───── EXCERPT ─────
Mormon Metaphysics & Theology

Smolin and Peirce
Feb 28, 2004

As many know I love This Week in Mathematical Physics. I find it a great way to keep up on the most recent topics and papers in theoretical physics. I'm also convinced that theoretical physics has more to do with revolutionizing how we think about reality than philosophy ever has. One of the best popularizations of advanced quantum gravity is by Lee Smolin, who also is one of the main researchers in quantum loop thoeory. His book Three Roads to Quantum Gravity is a must read to see what has happened in advanced fundamental physics the past few years.

I've been pleasantly surprised to find that Smolin is highly influenced by Peirce. This makes a fair deal of sense as Peirce believed that all physical laws evolved and changed, becoming more determinate. Indeed many of Peirce's writings could almost have been about many modern cosmological theories wherein the universe moves from indeterminacy to our current form as matter aquires more "habits" which are the physical laws describing matter.

A few other useful articles on this topic are the following:

Short popular article on time by Smolin.
───── DATA SEGMENT ─────
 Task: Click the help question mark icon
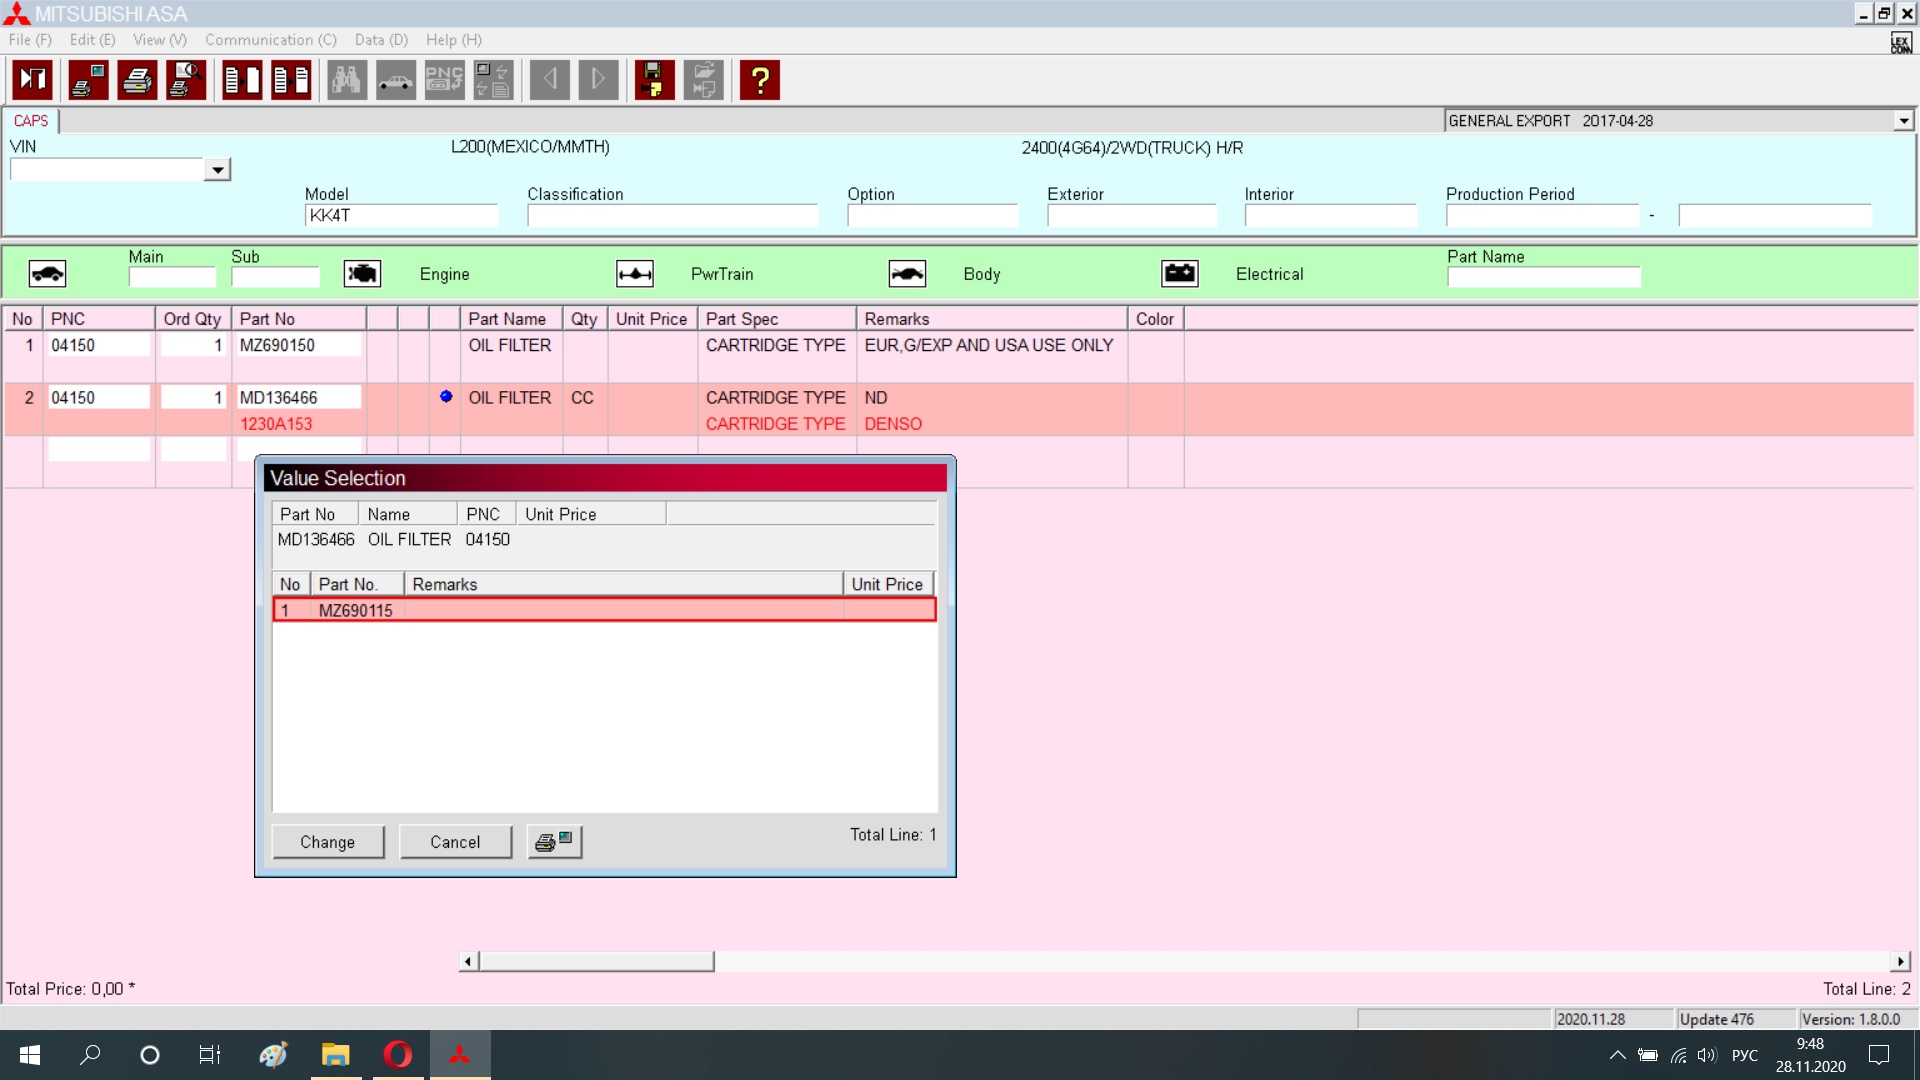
─────
§ **WHAT TO WORK ON**
Return everything in the post on Smolin and Peirce from "Mormon Metaphysics &" down to "past few years.". The material has no connection to the post on Smolin and Peirce.

§ **EXERCISE OUTPUT**
Mormon Metaphysics & Theology

Smolin and Peirce
Feb 28, 2004

As many know I love This Week in Mathematical Physics. I find it a great way to keep up on the most recent topics and papers in theoretical physics. I'm also convinced that theoretical physics has more to do with revolutionizing how we think about reality than philosophy ever has. One of the best popularizations of advanced quantum gravity is by Lee Smolin, who also is one of the main researchers in quantum loop thoeory. His book Three Roads to Quantum Gravity is a must read to see what has happened in advanced fundamental physics the past few years.